Kevin Decker, who did the site in TFA, is a native english speaker, and yet he writes "1.5x faster" to mean baseline1.5 (and not baseline + 1.5baseline).

So clearly it's not so "unambiguous" whether you can use faster in this way or not. And in fact, I've never seen any of those benchmarks where "Nx" doesn't mean the final value is N*baseline.


This confused the heck out of me as a kid. Saying something is 50% faster means the same as being 150% faster. Or 100% faster could also be 200%, depending on subtle language choices.

Very unintuitive.


I still don't see how it could be confusing.
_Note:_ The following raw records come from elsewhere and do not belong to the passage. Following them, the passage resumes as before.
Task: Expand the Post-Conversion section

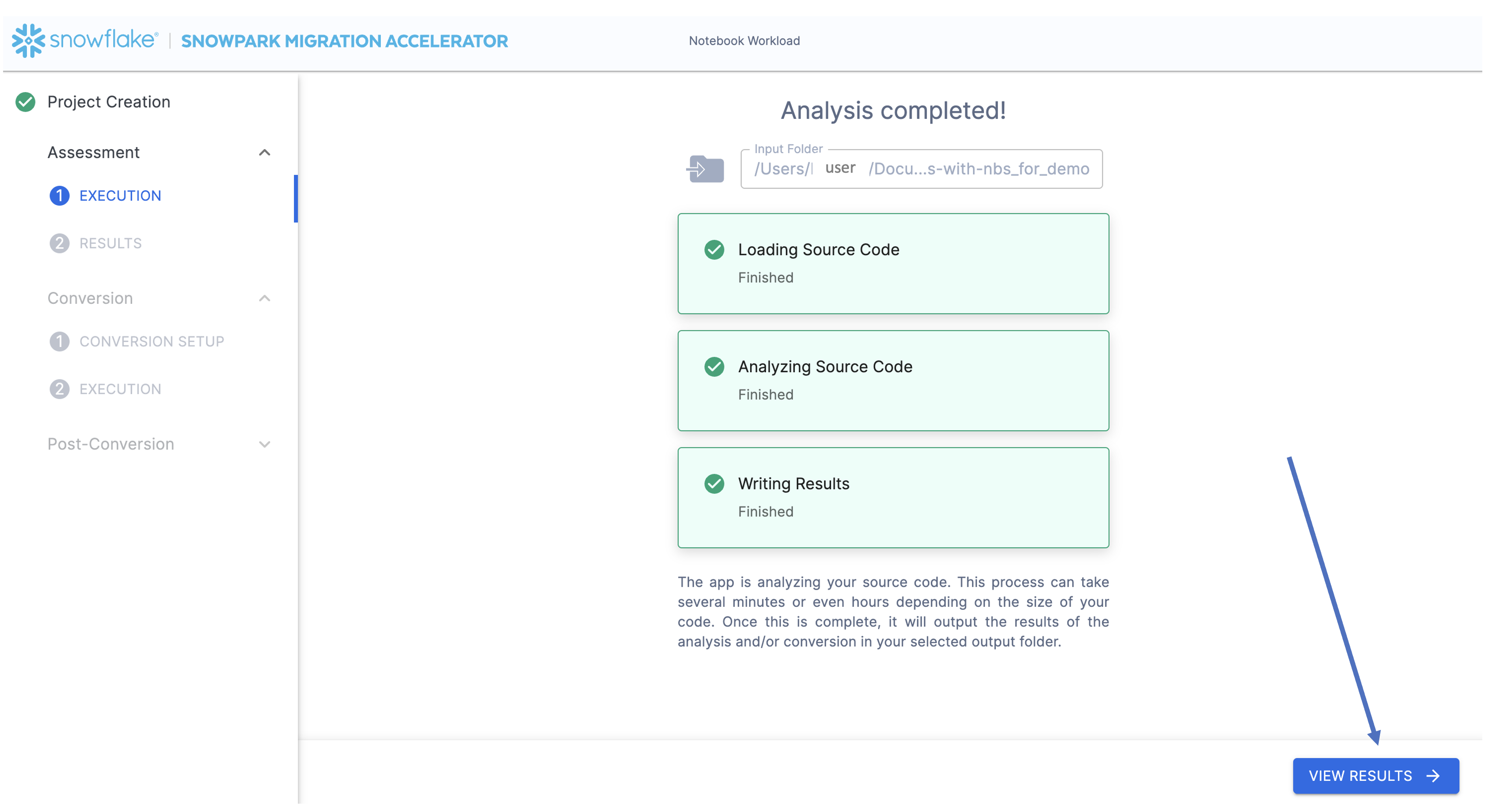Action: 265,444
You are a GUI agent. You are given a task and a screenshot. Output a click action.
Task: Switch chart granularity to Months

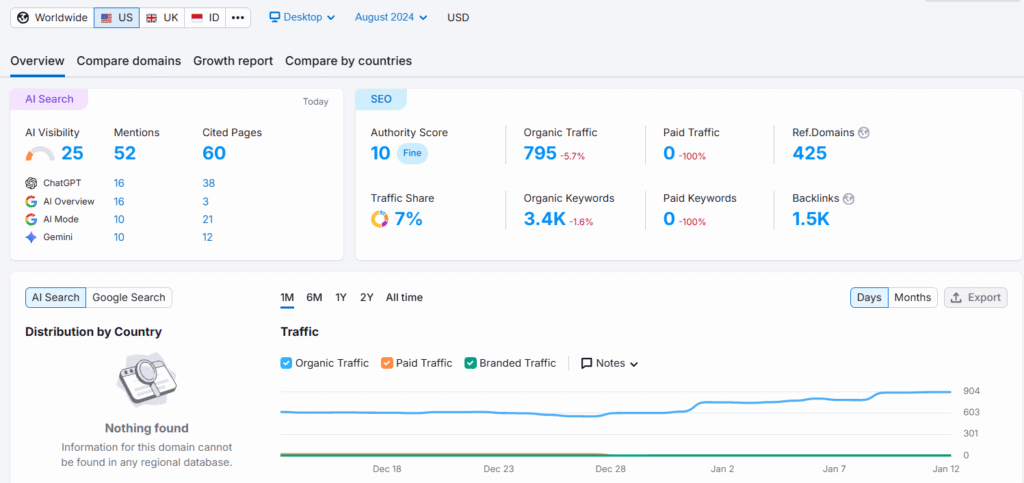pyautogui.click(x=912, y=297)
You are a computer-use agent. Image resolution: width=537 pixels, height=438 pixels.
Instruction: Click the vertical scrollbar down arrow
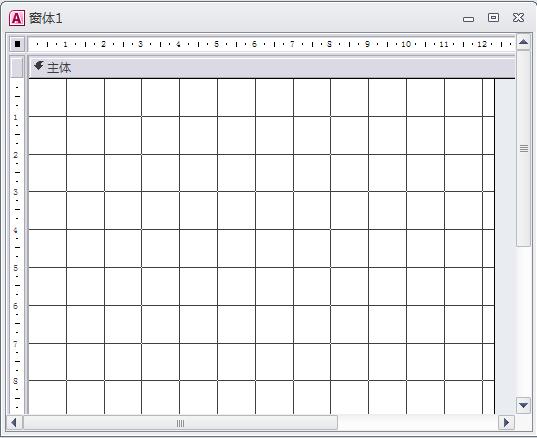coord(523,405)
"faster than" != "as fast as"

A is 50% faster than B == A is 150% as fast as B


Yea in that example it might matter, but I'm seeing places where it's 10x or 100x slower. At that point, it hardly matters.


Correct, at the extremes, the numbers don't matter. But where it says "1.2x slower", it really means "84% of baseline" [1], which might be a bit misleading.

[1] https://github.com/kpdecker/six-speed/blob/master/data.json#...


[flagged]


Anybody who paid attention during their undergraduate math class would know that mathematicians value clear, unambiguous language.

"1.6X faster" might be obvious in the context (or not), but "1X faster" becomes a little murky and could easily be misinterpreted as 100% faster.


Thanks Captain Obvious


The "commentariat" charge is legitimate, which is why there is a field known as "mathematics" which is unambiguous. 1.6x by anybody's non-commentariat definition is 60% faster, as anybody who has ever even scratched the surface of any mathematical, engineering, scientific, statistical or indeed, computer science discipline knows (though this is perhaps unknown to the Creative Suite crowd). This comment is completely bogus, with apologies if you don't understand. But you really should know what you don't know before posting such garbage.


Please don't post uncivil comments to Hacker News.

We detached this subthread from https://news.ycombinator.com/item?id=11204967 and marked it off-topic.


Don't be so smug.

Also you're wrong. "__ faster" implies addition in many/most cases. Since you know what 1.6x is by itself, I'll let you use your math knowledge to calculate x + 1.6x.